Another trend has helped keep store vacancies low: Consumers in Minneapolis-St. Paul prefer smaller homes close to job centers these days. And this has helped boost at least a modest recovery in the retail sector in the Twin Cities’ inner-ring suburbs and core areas, according to a recent report from Marcus & Millichap.

In its second quarter market report, Marcus & Millichap points to the recent move of US Bancorp, which moved 1,600 workers from St. Paul to the Meridian Crossing office complex in Richfield, Minn. The move, Marcus & Millichap wrote, highlights what appears to be a new trend in the Twin Cities: Both large companies and a growing number of residents are moving back into the core area of the Twin Cities.

This means good news for the retail market in the Twin Cities. According to Marcus & Millichap, vacancy rates in this sector should drop 30 basis points to 8.9 percent throughout 2011. The vacancy rate in this sector fell 30 basis points last year, too.

And with good news in the vacancy arena comes good news regarding rents.

According to Marcus & Millichap, rents should increase slightly in the retail sector in 2011, too. According to the second quarter report, Twin Cities retail operators will raise asking rents 0.2 percent to $17.20 a square foot throughout the rest of the year. Effective rents will rise, too, 0.8 percent to $14.77 a square foot. Concessions are expected to slip to 14.1 percent of asking rents.

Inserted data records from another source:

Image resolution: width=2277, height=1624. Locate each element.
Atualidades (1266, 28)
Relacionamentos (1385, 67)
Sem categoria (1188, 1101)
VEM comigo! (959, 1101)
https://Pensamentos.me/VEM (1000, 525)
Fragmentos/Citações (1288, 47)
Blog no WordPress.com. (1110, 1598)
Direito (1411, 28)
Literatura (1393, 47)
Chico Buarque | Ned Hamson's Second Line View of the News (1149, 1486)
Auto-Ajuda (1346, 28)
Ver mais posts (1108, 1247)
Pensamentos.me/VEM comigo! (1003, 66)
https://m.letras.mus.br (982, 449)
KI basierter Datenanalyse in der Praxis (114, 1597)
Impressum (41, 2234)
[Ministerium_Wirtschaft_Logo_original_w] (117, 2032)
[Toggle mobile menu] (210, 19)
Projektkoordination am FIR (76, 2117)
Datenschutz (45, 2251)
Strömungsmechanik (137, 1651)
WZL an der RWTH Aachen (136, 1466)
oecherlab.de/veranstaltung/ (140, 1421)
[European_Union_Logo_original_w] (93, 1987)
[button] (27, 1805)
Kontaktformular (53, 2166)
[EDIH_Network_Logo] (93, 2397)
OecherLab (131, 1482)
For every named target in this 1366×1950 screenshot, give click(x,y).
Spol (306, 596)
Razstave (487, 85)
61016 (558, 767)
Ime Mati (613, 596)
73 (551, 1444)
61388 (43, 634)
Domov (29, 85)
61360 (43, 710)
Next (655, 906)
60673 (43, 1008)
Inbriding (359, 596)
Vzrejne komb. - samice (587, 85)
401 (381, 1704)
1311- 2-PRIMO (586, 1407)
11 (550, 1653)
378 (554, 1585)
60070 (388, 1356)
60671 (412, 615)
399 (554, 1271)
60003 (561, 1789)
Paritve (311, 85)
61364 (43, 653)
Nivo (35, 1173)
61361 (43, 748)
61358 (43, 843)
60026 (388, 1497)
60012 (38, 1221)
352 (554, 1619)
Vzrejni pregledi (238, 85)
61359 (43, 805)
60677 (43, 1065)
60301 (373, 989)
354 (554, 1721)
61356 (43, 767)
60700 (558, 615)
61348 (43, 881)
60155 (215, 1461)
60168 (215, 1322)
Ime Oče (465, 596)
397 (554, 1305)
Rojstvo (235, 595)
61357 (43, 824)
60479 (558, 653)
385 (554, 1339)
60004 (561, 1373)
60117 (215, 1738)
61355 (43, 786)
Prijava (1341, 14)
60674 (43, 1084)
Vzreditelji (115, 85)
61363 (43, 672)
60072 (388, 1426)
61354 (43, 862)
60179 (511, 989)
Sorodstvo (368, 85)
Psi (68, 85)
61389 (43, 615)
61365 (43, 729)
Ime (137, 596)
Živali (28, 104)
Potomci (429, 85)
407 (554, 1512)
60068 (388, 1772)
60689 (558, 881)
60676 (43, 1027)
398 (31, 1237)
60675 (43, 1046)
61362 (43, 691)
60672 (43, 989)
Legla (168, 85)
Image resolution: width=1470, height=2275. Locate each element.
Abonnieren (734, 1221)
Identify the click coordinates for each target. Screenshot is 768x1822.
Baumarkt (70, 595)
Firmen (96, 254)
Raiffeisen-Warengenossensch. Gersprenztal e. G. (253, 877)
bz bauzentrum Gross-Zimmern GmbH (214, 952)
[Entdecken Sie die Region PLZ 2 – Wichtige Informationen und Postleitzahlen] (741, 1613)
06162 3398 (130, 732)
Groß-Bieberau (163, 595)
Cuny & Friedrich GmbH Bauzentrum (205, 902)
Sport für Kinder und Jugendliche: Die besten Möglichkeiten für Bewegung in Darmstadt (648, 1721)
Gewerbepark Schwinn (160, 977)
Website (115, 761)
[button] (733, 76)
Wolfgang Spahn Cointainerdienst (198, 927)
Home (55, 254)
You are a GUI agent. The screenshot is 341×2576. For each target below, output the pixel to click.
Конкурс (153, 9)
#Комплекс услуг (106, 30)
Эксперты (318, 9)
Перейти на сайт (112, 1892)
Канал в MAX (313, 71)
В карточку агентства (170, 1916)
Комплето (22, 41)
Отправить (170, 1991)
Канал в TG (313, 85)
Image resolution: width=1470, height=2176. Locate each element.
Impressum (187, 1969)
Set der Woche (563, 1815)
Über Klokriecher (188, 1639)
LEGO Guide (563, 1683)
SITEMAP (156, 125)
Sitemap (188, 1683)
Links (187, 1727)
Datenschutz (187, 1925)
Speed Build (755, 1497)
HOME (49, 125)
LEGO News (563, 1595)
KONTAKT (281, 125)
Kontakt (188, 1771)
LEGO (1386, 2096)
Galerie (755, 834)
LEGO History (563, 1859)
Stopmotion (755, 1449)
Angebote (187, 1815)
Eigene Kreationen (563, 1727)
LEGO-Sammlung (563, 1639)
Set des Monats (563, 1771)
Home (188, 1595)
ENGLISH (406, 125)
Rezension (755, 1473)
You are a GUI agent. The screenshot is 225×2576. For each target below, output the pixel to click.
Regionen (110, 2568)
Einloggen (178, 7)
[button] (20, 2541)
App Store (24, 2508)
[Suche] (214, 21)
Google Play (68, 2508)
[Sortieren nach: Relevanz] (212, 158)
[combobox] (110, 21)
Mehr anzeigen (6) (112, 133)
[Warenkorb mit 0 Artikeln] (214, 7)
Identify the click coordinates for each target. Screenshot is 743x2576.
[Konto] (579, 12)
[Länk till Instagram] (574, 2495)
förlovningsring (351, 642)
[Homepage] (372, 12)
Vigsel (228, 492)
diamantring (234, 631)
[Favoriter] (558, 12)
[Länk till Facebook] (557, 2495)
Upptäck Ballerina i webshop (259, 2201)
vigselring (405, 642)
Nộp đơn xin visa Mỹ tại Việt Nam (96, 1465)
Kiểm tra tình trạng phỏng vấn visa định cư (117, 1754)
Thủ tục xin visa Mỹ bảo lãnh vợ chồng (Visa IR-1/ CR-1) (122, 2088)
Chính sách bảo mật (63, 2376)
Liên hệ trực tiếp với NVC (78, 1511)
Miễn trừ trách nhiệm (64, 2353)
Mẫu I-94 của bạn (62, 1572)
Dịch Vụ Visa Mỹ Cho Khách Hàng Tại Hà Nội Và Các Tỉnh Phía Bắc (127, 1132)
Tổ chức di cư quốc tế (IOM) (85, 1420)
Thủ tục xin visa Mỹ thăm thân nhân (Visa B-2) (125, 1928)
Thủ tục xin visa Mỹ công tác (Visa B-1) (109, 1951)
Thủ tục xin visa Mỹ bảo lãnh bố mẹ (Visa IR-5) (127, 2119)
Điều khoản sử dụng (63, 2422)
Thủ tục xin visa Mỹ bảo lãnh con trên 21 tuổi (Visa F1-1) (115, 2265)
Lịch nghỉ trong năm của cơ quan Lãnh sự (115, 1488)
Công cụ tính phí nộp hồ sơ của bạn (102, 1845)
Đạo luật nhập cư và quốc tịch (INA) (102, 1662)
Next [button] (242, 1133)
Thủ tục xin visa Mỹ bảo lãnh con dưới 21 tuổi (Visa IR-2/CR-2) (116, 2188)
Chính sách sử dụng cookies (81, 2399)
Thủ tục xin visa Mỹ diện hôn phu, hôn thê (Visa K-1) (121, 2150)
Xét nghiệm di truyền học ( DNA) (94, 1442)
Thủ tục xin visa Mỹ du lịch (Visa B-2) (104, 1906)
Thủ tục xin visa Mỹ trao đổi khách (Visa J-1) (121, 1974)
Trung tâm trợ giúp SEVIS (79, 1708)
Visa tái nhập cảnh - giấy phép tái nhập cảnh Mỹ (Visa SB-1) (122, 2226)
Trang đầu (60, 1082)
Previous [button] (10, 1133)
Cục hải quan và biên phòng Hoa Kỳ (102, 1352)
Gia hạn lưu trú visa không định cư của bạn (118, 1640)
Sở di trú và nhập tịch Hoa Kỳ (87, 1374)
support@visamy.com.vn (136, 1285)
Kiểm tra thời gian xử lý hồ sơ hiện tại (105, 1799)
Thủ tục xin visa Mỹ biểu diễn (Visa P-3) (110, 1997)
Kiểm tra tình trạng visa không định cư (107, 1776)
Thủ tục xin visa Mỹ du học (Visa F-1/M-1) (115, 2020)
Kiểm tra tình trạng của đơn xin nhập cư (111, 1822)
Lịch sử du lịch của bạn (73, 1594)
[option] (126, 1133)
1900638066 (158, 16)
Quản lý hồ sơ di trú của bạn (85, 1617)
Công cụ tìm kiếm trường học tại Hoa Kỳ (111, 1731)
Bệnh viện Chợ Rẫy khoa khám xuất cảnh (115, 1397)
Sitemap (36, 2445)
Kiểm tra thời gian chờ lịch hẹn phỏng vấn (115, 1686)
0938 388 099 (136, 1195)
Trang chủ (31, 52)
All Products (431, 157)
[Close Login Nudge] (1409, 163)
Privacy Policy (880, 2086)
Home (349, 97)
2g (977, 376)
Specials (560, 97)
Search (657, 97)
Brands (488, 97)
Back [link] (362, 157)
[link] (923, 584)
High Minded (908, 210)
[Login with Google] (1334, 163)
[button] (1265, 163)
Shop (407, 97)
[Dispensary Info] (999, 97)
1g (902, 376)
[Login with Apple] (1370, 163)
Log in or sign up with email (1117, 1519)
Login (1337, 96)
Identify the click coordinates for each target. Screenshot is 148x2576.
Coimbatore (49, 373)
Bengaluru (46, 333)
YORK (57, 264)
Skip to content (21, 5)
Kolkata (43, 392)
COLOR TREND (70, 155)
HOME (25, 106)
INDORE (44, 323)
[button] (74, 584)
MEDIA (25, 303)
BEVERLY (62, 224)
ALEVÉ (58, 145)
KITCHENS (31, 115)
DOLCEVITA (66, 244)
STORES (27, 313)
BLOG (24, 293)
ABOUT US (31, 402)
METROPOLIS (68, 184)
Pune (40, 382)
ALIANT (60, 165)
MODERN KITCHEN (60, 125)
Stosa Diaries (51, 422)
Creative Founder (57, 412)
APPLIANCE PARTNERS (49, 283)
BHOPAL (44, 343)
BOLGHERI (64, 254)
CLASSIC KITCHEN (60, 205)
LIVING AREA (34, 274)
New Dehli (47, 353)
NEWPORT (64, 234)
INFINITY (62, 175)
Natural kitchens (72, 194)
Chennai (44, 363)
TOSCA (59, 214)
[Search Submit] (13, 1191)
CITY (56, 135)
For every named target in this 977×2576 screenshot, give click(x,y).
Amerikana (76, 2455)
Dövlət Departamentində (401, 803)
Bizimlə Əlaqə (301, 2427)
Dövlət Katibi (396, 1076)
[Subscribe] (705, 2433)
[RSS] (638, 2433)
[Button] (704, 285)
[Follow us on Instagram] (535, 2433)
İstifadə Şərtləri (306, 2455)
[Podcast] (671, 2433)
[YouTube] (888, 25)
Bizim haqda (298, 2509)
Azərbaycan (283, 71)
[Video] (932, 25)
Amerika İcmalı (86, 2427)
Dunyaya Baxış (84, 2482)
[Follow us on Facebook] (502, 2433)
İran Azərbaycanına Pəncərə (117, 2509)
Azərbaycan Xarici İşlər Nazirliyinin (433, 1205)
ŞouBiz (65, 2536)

Little of this came as a surprise to Poretsky.

“As the economy begins to recover, and we still keep completions down, we should fill up vacant space in all of our markets,” he said.

Poretsky could only point to one market – multi-family – that has seen relatively high construction in the Twin Cities since the economy began its slump. But even this sector isn’t being overbuilt, he said.

“If you look at the number of units that we are going to build relative to the population growth in the metro area and the job creation in the area, you’ll see that relative to projected demand, our multi-family construction is actually fairly light,” Poretsky said.